In a house in the last block of my run route to the park has lived a long-time colleague at the UC campus and his wife. I have known him for forty years. He is a world-famous, now retired, mountain climber. He and his wife, in their mid-eighties, are avid and dedicated walkers. I have encountered them along my walk route many times. Sometimes, we have walked together, conversing about the illogical state of the world, a disappointment to any philosopher, but grist for the historian's mill wheel. Their health has declined, despite their vigorous exercise schedule. This week, he told me they are moving to Culver City, in Los Angeles, where the amenities of shopping, banking, and entertainment are within a few walking blocks. I don't know what they are going to do with their house, but I suppose it will sport a for-sale sign shortly.
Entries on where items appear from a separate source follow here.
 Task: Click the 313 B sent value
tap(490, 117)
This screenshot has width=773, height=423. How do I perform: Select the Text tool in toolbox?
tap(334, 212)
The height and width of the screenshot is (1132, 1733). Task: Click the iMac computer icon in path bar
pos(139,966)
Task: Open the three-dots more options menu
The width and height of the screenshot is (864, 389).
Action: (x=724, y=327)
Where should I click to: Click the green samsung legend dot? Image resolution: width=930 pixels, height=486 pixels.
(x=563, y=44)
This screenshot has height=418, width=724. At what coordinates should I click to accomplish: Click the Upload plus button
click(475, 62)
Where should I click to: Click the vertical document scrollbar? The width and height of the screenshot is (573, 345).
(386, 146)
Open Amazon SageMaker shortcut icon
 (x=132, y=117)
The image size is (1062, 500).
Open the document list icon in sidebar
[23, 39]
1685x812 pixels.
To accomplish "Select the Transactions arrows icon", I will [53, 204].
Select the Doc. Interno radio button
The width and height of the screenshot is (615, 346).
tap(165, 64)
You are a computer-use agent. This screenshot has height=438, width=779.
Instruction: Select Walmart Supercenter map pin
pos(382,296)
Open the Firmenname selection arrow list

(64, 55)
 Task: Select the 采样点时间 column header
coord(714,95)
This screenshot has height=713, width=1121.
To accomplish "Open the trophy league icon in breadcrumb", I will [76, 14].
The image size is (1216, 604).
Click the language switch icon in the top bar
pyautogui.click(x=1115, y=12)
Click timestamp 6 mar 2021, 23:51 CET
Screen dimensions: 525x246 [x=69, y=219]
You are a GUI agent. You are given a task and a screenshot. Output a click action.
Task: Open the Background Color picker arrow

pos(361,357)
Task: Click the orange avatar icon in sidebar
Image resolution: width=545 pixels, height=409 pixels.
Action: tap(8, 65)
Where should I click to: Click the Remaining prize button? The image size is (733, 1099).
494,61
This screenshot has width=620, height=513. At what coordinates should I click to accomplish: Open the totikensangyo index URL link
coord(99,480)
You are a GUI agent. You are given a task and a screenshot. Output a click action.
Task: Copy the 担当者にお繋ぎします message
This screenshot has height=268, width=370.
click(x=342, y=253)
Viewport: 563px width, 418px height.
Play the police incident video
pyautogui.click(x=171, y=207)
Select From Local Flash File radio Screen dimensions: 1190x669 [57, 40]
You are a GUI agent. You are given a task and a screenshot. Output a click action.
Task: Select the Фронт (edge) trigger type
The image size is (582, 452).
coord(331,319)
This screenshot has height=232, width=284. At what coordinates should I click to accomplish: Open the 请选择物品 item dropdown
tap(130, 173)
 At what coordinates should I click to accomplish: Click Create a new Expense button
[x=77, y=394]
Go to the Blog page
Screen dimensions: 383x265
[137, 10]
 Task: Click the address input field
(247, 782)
Along my return route, I pass the home of an iron-smith who builds wrought iron gates for homes and businesses. For us, D, a black man, built several exterior gates for our house and repaired an eighty-year old fireplace iron screen. I have met his family, his brother and his wife, T, and their daughter and grand-daughter, who live in another city. Before the real estate bubble burst, D had a prosperous business, building iron fences and gates for new houses in the region. Of course, that work has disappeared. Now he keeps his family afloat by maintaining foreclosed houses for banks.
Finally, I mention a South Sea Islander family, who moved into a rental house, a block away from D's home. I approached them about doing some yard work, their business. They leaped at the opportunity. I had seen their truck, which they used to transport tree trimmings to waste disposal, sit idle weeks. P, the wife, runs the business. Her husband has diabetes and is nearly invalid. They have two sons, but they are not always available to work. Alas, our job was too much for them to do. I wanted badly to give it to them to do, however, as P poured out a tale of distress, woe, and need.
The mood of the neighborhood is to hang on, to ride it out. It is unnatural. Every neighborhood has a life cycle. The average term of residence of an owner in a house is seven years. Changing needs in housing, job opportunities elsewhere, motivate people to move out, selling their homes, to families for whom the houses represent their opportunity to move up and better their lives. But this life cycle has been broken by the Great Recession. Few people have left, and those who have left have done so for reasons of distress or death. No new young families with children, or about to have children, have moved into the neighborhood's for at least three years. This stagnancy of residence is unnatural and socially demoralizing. It produces a mood as stale as hot summer air. One wishes that the cooling breeze that breaks the heatwave would bring economic change as well.